Consultante, conférencière et formatrice sur le futur du travail, spécialiste de l’égalité professionnelle, des aspirations des jeunes générations et de la transition écologique

FAMILY FRIENDLY - Vous l’avez entendu plus d’une fois, peut être même avez vous déjà prononcé cette phrase malheureuse : “On ne mélange pas pro et perso.” Mais difficile (vous en conviendrez) de mettre en mute sa vie privée simplement parce qu’on passe la porte de l’entreprise. La charge mentale qu’implique un ou plusieurs enfants, ou encore un proche en situation de dépendance ou de handicap a forcément des impacts sur la vie, tout court. Dans cette série, notre experte du Lab Pauline Rochart revient sur les nombreux enjeux de l’accompagnement de la parentalité, pour des entreprises (enfin) family friendly.

Petite, je n’ai pas été gardée par mes grands-parents. Trop âgés, trop éloignés géographiquement… Pour tout un tas de raisons, je n’ai pas eu cette chance. Récemment, j’ai réalisé que l’intégralité de mes ami·es d’enfance avaient, eux / elles, passé leurs mercredis lové·es chez papi et mamie. Je ne m’étais jamais vraiment intéressée à cette question de la solidarité intergénérationnelle jusqu’à ce que je devienne moi-même mère. En étant parent, vous réalisez vite qu’il y a deux équipes dans ce bas-monde : ceux / celles qui habitent à proximité des grands-parents, et ceux / celles qui n’ont pas ce relais familial. Et croyez-moi, cela fait une sacrée différence ! Problème de transport, casse-tête des vacances scolaires, gastro surprise… Dans bien des circonstances, le soutien des grands-parents se révèle extrêmement précieux, surtout quand il s’agit de concilier votre rôle de parent avec - soyons fous - un travail.

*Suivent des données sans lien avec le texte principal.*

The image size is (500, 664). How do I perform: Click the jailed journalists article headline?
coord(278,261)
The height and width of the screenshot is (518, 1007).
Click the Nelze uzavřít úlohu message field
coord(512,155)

Pouvoir travailler et… souffler

Ma collègue Marion a eu son premier enfant en 2013. À l’époque, elle était consultante et son job lui prenait beaucoup de temps. Mais elle bénéficiait d’un atout de taille : à la moindre contrainte professionnelle, elle savait qu’elle pouvait compter sur sa mère. « Une réunion tardive, un déplacement en semaine, un événement client qui commençait à 8h… Je n’ai jamais dû dire non à une demande du boulot, car je savais que j’avais une solution de repli », explique-t-elle.
Marion est consciente de sa chance. Pendant près de 10 ans, Anne, sa mère, l’a épaulée pour lui permettre de concilier carrière et vie de famille. Aujourd’hui, environ 70% des enfants de moins de 6 ans sont gardés occasionnellement par leurs grands-parents. Ces derniers sont souvent sollicités en complément du mode de garde traditionnel et apportent un soutien en cas de besoin ponctuel ou pendant les vacances scolaires. Mais, près d’un enfant sur quatre est gardé au moins une fois par semaine par ses grands-parents.

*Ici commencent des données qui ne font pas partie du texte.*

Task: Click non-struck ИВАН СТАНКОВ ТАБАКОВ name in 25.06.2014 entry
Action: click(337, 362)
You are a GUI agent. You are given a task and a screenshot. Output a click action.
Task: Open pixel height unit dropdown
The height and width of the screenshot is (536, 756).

Le goûter du mercredi chez mamie est donc loin d’avoir disparu ! Je dis « mamie », parce qu’il est intéressant d’observer que les lignées paternelles et maternelles ne sont pas investies de la même manière. Dans la majorité des cas (58%), les enfants sont pris en charge par les grands-parents maternels et le plus souvent ce sont les grands-mères qui jouent un rôle clé. « La division genrée du travail domestique traverse donc les générations », souligne le sociologue Morgan Kitzmann. Marion confirme : « Mon père a une super relation avec les petits, mais si on est honnête, il est là pour les trucs drôles, pour les loisirs ou quand il s’agit de faire la bagarre avant d’aller se coucher. Pour la logistique, les bains, les devoirs, c’est ma mère qui gère. »

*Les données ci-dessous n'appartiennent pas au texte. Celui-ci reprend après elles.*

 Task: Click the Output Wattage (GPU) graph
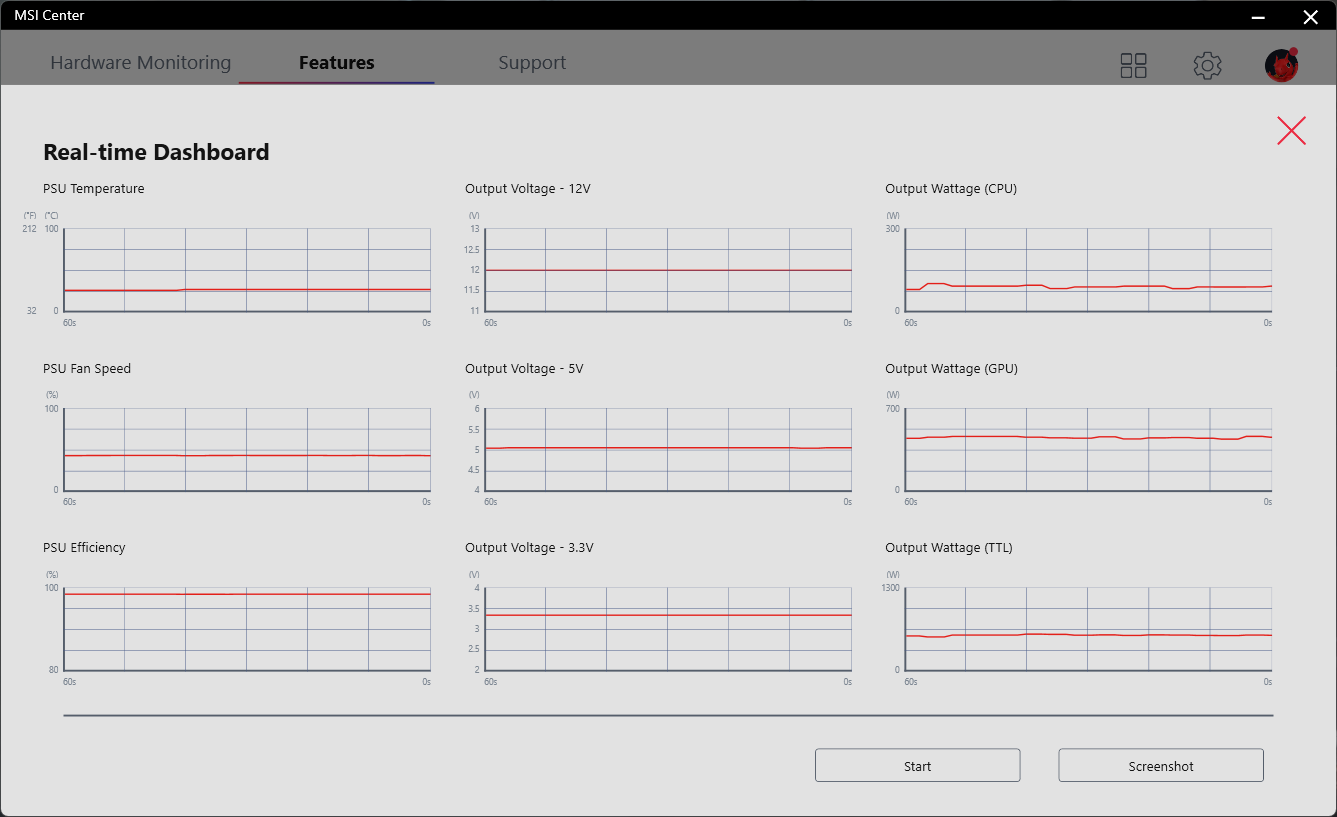1088,450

Pour Marion, aujourd’hui mère de deux enfants de 9 et 4 ans, l’aide de sa mère a été décisive. « Sans elle, je me serais cramée », confie-t-elle. Son conjoint aussi en a profité : s’ils ont pu tous les deux s’investir autant dans leur travail, c’est parce qu’ils savaient qu’ils pouvaient compter sur le soutien infaillible d’Anne. Et pourtant, Marion n’est pas une workaholic - contraction de work (travail) et alcoholic (alcoolique) qui équivaut à un bourreau de travail. « On ne parle pas de rentrer à 20h tous les soirs ! Mais simplement de concilier des horaires de bureau avec une vie de famille et de pouvoir souffler de temps en temps », confie-t-elle. Souffler… Il est là, le mot-clé.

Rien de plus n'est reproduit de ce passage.